■ TRY IT
When you reach the records below, output every one exactly as written but leave out any pictures.

::::::

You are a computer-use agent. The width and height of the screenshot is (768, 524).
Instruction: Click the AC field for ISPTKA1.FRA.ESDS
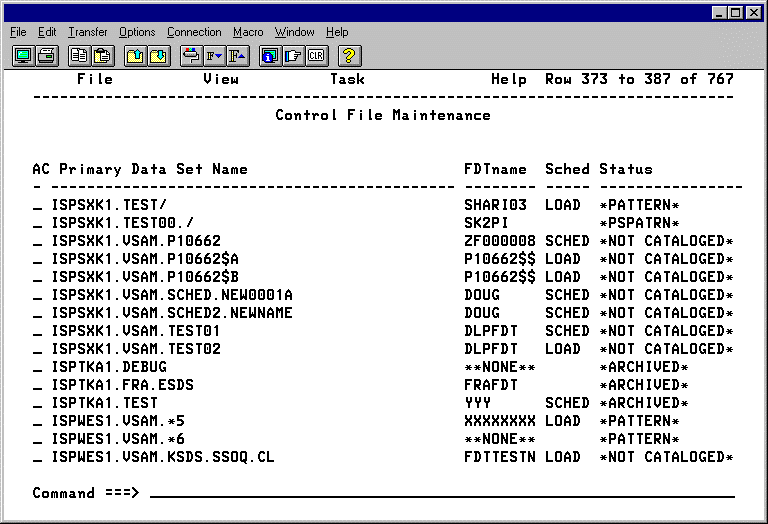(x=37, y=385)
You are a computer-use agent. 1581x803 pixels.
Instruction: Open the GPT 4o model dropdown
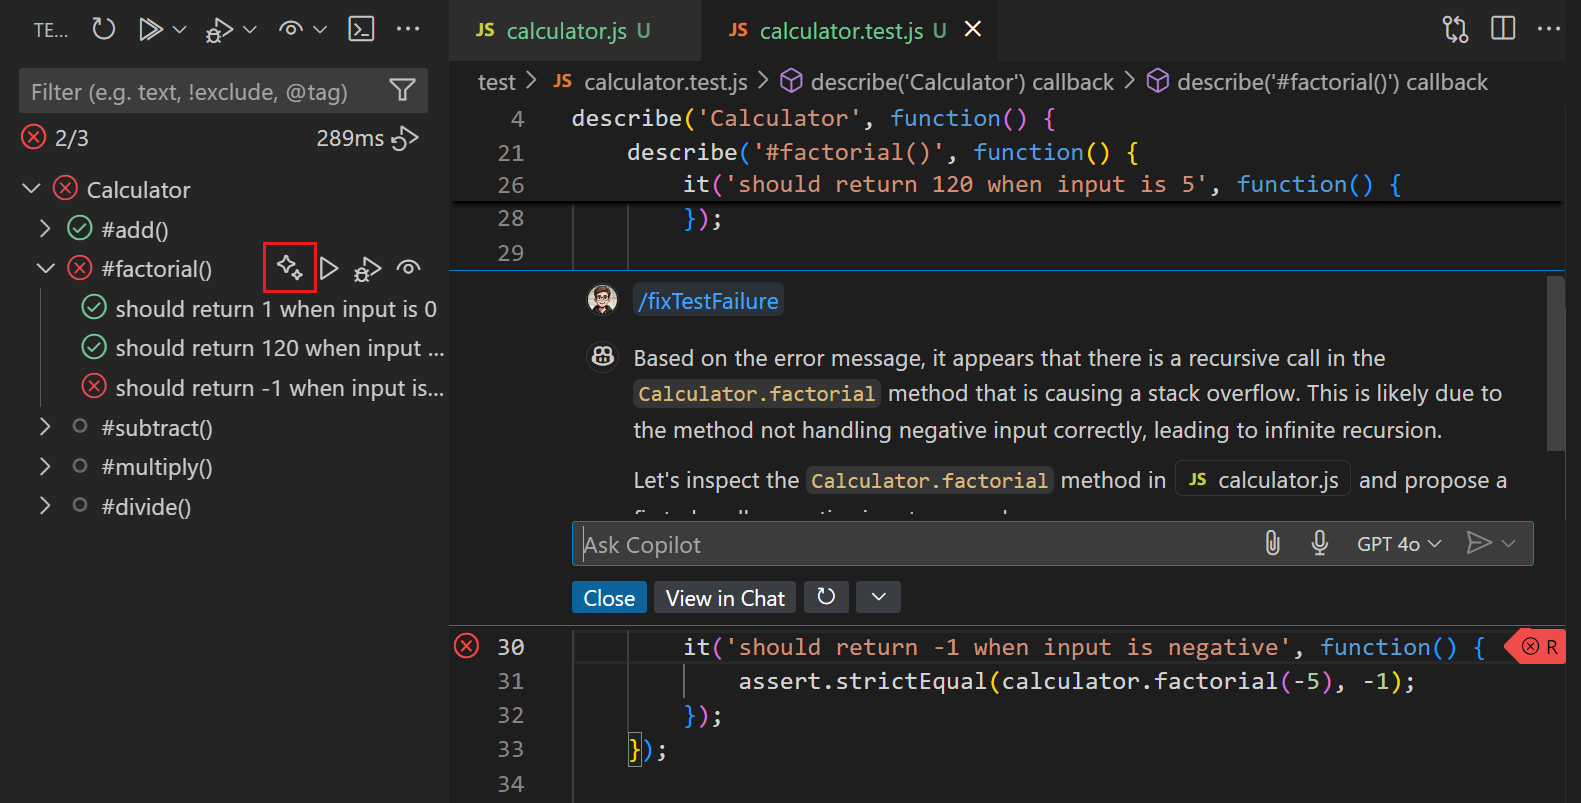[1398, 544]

::::::

■ WRITTEN SOLUTION
You are a computer-use agent. The width and height of the screenshot is (768, 524).
Instruction: Click the AC field for ISPTKA1.FRA.ESDS
(x=37, y=385)
You are a computer-use agent. 1581x803 pixels.
Instruction: Open the GPT 4o model dropdown
[1398, 544]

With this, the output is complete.